Die Herausforderung besteht darin, dass bei forensischen Analysen häufig tief in die digitale Privatsphäre von Mitarbeitenden eingegriffen wird. Ohne eine klare Rechtsgrundlage, wie etwa zur Aufdeckung von Straftaten nach § 26 BDSG, riskieren Unternehmen, dass gewonnene Erkenntnisse einem Beweisverwertungsverbot unterliegen. Zudem müssen der Grundsatz der Datensparsamkeit und die Einbindung des Datenschutzbeauftragten sowie des Betriebsrats zwingend gewahrt bleiben, um rechtliche Konsequenzen und Bußgelder zu vermeiden.

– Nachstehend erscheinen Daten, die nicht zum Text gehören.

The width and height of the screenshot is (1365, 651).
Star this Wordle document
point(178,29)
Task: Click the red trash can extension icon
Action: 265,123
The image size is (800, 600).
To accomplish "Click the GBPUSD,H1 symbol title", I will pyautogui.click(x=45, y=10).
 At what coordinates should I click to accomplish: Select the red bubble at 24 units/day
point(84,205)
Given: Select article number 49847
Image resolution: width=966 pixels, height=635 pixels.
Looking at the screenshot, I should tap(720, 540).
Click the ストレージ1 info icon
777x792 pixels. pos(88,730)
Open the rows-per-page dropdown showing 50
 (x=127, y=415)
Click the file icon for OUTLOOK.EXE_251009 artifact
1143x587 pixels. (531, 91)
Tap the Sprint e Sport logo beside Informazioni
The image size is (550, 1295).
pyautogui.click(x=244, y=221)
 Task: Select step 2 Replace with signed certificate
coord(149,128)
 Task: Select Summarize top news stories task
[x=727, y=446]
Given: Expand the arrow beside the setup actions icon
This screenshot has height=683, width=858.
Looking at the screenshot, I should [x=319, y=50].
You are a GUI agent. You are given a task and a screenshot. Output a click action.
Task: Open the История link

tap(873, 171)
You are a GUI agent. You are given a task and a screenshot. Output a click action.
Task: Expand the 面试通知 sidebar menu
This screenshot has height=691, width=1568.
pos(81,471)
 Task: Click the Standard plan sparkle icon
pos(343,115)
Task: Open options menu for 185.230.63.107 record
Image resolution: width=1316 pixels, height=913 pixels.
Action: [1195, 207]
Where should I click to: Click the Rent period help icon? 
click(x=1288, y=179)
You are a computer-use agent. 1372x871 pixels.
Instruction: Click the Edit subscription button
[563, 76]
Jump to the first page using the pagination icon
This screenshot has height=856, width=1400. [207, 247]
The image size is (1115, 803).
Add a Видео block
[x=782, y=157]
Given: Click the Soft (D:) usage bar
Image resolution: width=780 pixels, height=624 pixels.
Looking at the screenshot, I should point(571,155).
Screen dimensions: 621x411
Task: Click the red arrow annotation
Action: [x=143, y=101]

Ein strukturierter Prozess ist hierbei der Schlüssel zum Erfolg. IT-Forensik darf kein „Wilder Westen“ der Datenverarbeitung sein. Unternehmen benötigen klare Richtlinien, die festlegen, wann, wie und in welchem Umfang Daten gesichert und analysiert werden dürfen. Nur wer die Balance zwischen effektiver Aufklärung und strengem Datenschutz hält, schützt sich nicht nur vor Cyber-Risiken, sondern auch vor rechtlichen Fallstricken durch Aufsichtsbehörden.
Näheres können Sie den verlinkten Bericht entnehmen:
https://www.datenschutz-praxis.de/pleiten-pech-pannen/it-forensik-im-spannungsfeld-von-datenschutz-und-aufklaerung/?newsletter=ds/i/datenschutz-praxis-aktuell/9100/2026/07/1708980&va=1708980&chorid=1708980&vkgrp=354
Unsere Empfehlung
Erstellen Sie bereits im Vorfeld ein Konzept für IT-forensische Untersuchungen. Definieren Sie klare Rollen und Einbindungspflichten für Datenschutzbeauftragte und den Betriebsrat. Stellen Sie sicher, dass alle Maßnahmen verhältnismäßig sind und dokumentieren Sie den Prozess lückenlos, um die Rechtmäßigkeit der Beweissicherung zu garantieren.